4 pontos por budlebee 2024-06-02 | 3 comentários | Compartilhar no WhatsApp
  • É uma hipótese conhecida que o sono reduz a incidência de doenças como Alzheimer ao processar os resíduos do cérebro.

  • Mas um artigo recente publicado na Nature Neuroscience sugere que o sistema de processamento de resíduos do cérebro pode ser diferente do que se pensava.

  • Em um experimento que inseriu corante no cérebro de camundongos e mediu a concentração do corante, os pesquisadores descobriram, na verdade, que a concentração era menor quando os animais estavam acordados do que quando estavam dormindo ou anestesiados.

  • Ainda assim, há espaço para debate sobre se esse estudo constitui evidência suficiente para refutar completamente a noção estabelecida de que o cérebro processa resíduos durante o sono.

  1. Há a alegação de que, durante o sono, os neurônios se contraem e a pressão dos vasos sanguíneos muda.
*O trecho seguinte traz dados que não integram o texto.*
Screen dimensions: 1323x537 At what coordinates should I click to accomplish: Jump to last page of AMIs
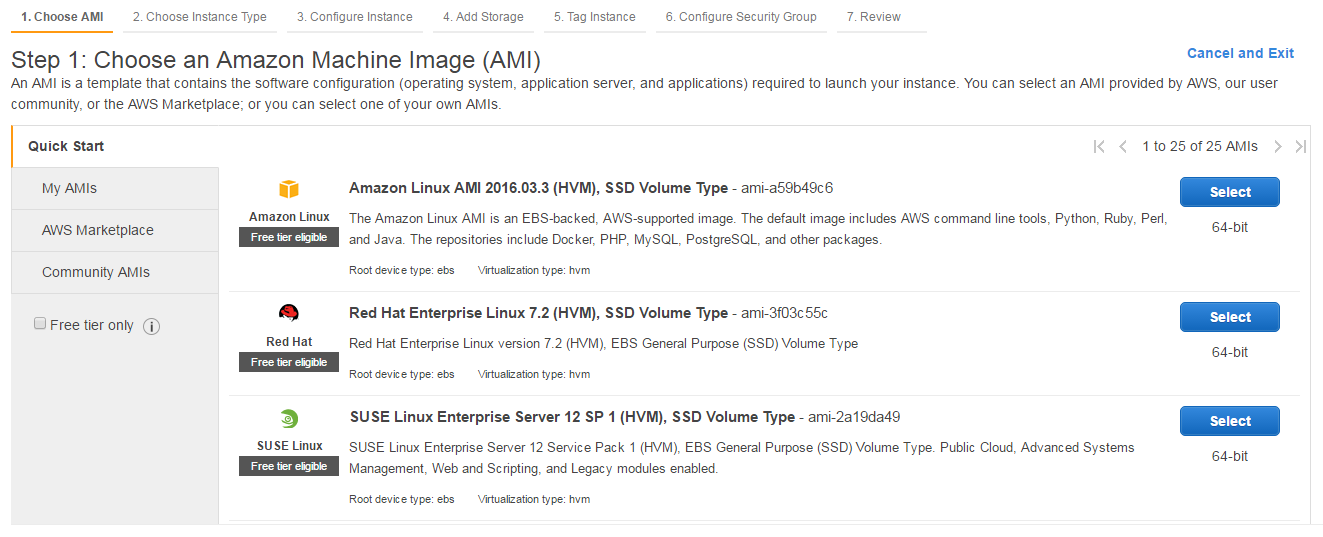[1301, 147]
Como esse experimento injeta a mesma quantidade de corante tanto durante o sono quanto em vigília, isso pode levar a uma interpretação equivocada (a quantidade de corante que entra e a que sai provavelmente diferem entre o estado acordado e o sono, e esse estudo não consegue separar completamente essas duas coisas).

  2. Como o sistema de processamento de resíduos do cérebro é delicado, pode ter havido dano no processo de injeção do corante.

  3. Moléculas pequenas de corante e moléculas grandes de resíduos podem ser processadas de maneira diferente no cérebro.

3 comentários

 
brainer 2024-06-03

Mas o que exatamente são os resíduos no cérebro?

 
cosine20 2024-06-03

Parece ser um subproduto da energia. Assim como sobra cinza depois de acender uma fogueira com lenha, algo assim também se forma quando o cérebro consome energia ao longo do dia.

 
han905 2024-06-02

Nossa, eu estava preocupado por causa da insônia, então vou dar uma olhada com mais atenção.